La preocupación entre la base trabajadora de AHMSA se intensificó tras confirmarse que personal de Afianzadora Afirme ingresó nuevamente a la planta. El objetivo de estas visitas es realizar el avalúo físico de los bienes de la empresa. Estos activos funcionan como garantías ante los millonarios adeudos que la acerera mantiene.
Este movimiento sucede al mismo tiempo que el proceso legal en los juzgados avanza lentamente. La lista de 14 acreedores laborales ya fue entregada a la jueza Ruth Haggi Huerta. Ahora, los trabajadores esperan que se fije una nueva fecha para la segunda subasta de la empresa, esperando finalmente recibir pagos.
Por otro lado, la gestión del síndico Víctor Manuel Aguilera genera desconfianza. Se informó que ejerció un gasto de 4.1 millones de pesos para nómina, pero no proporcionó detalles sobre el manejo de este dinero.

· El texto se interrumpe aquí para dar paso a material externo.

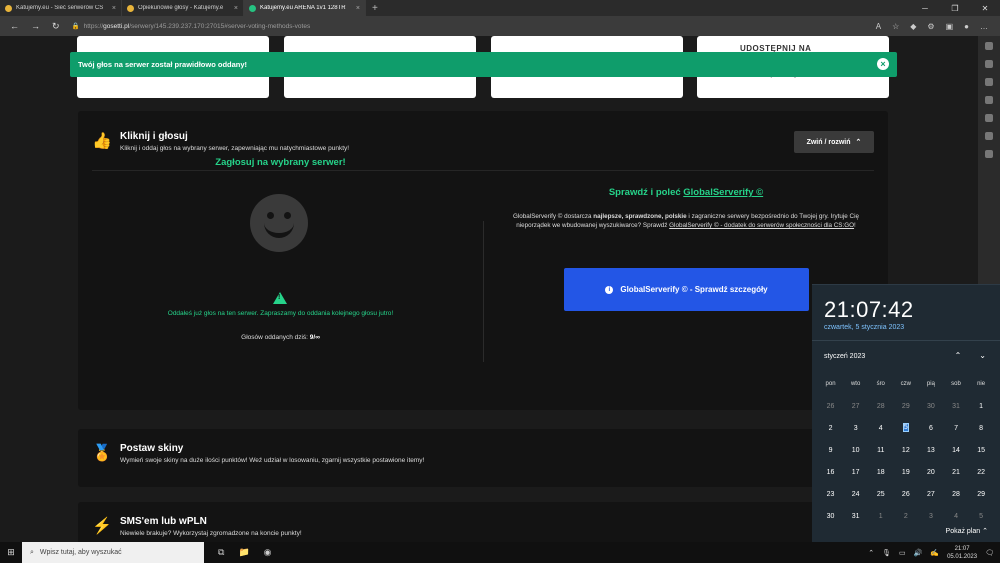 Image resolution: width=1000 pixels, height=563 pixels. Describe the element at coordinates (856, 472) in the screenshot. I see `calendar-day: 17` at that location.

Esta falta de transparencia molesta a los trabajadores, quienes ven su situación económica cada vez más complicada.
Ervey Valenzuela, vocero del grupo de resistencia en la puerta 3, señala que existen contradicciones claras. Asegura que lo que el síndico declara ante los medios no coincide con lo que ocurre realmente en el interior de la planta. Esta brecha de información mantiene a los obreros en total incertidumbre.
Finalmente, el senador Gabriel Elizondo afirmó que este caso es una prioridad en el Senado de la República. Sin embargo, para los obreros, que se definen como el eslabón más débil, estas declaraciones no garantizan soluciones. Temen que, a pesar de las promesas de pago, sigan siendo los más afectados.